As the warehouse simulation suggests, the MIT researchers are thinking about enterprise applications here for businesses like Amazon, which are constantly trying to refine the management of machines and humans to process inventory as fast as post-humanly possible. But there any number of applications for personal use as well. As Motherboard's own Brian Merchant noticed during his tour through a smart home last month at the Consumer Electronics Show (CES) in Las Vegas, most of the "smart" features that are now being promoted are actually just gussied up notification systems that can tell you that, say, you left the wine cooler open by delivering a message straight to the TV you're watching.

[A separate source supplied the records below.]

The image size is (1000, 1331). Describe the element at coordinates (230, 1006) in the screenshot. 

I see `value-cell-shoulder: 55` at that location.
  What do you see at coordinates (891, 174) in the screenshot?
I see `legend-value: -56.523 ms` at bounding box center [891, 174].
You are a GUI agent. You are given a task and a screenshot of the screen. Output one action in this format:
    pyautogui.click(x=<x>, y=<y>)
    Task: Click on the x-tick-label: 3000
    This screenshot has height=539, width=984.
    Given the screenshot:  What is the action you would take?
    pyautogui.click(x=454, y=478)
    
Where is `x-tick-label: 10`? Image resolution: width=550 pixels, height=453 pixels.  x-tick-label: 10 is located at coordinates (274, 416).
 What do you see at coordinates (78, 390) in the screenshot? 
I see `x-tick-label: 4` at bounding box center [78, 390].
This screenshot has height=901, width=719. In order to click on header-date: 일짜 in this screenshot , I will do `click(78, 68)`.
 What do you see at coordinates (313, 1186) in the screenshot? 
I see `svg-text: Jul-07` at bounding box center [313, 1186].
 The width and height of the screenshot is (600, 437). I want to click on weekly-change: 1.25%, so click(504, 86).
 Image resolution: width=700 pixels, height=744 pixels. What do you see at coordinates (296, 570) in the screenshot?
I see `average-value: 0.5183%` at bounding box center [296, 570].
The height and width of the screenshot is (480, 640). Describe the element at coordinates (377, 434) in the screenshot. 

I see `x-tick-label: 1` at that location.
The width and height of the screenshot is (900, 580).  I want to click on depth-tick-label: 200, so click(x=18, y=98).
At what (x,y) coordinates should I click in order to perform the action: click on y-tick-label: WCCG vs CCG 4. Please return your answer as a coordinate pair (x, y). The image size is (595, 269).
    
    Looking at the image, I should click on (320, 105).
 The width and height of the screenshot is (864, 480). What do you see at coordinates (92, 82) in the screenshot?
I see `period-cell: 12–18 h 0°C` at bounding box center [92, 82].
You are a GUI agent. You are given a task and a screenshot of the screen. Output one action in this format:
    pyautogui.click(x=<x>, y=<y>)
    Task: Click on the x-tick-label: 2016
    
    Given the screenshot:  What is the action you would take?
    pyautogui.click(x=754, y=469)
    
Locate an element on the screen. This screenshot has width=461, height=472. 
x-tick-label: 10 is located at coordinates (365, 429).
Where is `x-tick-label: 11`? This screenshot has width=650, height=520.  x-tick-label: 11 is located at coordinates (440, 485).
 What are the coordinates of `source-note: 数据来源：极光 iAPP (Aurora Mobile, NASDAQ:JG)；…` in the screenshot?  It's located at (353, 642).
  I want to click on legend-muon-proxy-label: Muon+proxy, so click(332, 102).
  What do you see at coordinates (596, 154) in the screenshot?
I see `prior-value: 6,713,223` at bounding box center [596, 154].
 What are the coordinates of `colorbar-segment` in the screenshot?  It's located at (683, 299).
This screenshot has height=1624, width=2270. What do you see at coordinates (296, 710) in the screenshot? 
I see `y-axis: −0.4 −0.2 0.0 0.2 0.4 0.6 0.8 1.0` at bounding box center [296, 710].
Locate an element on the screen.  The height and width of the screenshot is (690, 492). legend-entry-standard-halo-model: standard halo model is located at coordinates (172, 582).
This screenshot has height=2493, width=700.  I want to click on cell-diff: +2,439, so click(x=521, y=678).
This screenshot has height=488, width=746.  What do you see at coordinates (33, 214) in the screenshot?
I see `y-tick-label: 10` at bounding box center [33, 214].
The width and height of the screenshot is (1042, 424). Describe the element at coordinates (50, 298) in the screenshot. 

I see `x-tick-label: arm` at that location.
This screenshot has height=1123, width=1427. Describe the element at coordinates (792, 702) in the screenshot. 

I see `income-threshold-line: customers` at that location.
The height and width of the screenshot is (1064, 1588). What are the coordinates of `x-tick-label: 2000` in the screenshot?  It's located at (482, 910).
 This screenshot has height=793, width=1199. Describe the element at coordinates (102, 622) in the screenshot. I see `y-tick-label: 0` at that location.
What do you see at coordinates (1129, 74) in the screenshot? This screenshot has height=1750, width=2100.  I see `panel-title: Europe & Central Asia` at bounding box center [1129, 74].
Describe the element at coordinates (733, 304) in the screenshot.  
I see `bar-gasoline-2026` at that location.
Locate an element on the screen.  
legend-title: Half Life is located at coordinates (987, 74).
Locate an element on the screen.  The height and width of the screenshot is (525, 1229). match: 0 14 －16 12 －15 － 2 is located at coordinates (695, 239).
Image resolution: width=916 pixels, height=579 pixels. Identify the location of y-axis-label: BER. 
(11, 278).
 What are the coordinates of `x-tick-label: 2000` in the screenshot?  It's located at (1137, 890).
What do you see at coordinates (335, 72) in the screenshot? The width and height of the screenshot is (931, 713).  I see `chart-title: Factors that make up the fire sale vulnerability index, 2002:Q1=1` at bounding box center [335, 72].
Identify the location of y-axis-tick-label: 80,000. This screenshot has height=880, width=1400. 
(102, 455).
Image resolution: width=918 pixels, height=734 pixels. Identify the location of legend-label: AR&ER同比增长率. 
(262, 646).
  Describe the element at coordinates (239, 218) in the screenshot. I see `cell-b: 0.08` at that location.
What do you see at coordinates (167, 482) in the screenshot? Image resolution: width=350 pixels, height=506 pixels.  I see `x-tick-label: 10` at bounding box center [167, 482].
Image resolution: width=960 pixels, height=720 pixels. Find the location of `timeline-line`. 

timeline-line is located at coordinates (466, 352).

That's clever, sure. But not exactly revolutionary. A swarm of tiny little robot butlers that can communicate amongst themselves to run in the background of your house is—provided they don't accidentally set fire to the couch when racing to close the window or reset the router.

Interest in both kinds of applications is thriving. Google alone bought eight different robotics companies in 2013. Just this week, James Dyson revealed he was investing £5 million (around $8.3 million) to create a new robotics lab in partnership with the Imperial College London to investigate new "vision systems" for robots. And as Colin Lewis noted in a recent post on Robohub, stocks in robotics companies are beating current market averages, so Wall Street is getting bullish on the entire scene as well.

All of this raises the compelling possibility that smart, interconnected robots could alleviate the myriad pressures being placed on people like warehouse workers, who may now be facing increased risk of mental illness due to the harsh demands of working alongside automatons. But then again, that still leaves the looming question of where yet another crop of displaced workers will be able to find jobs.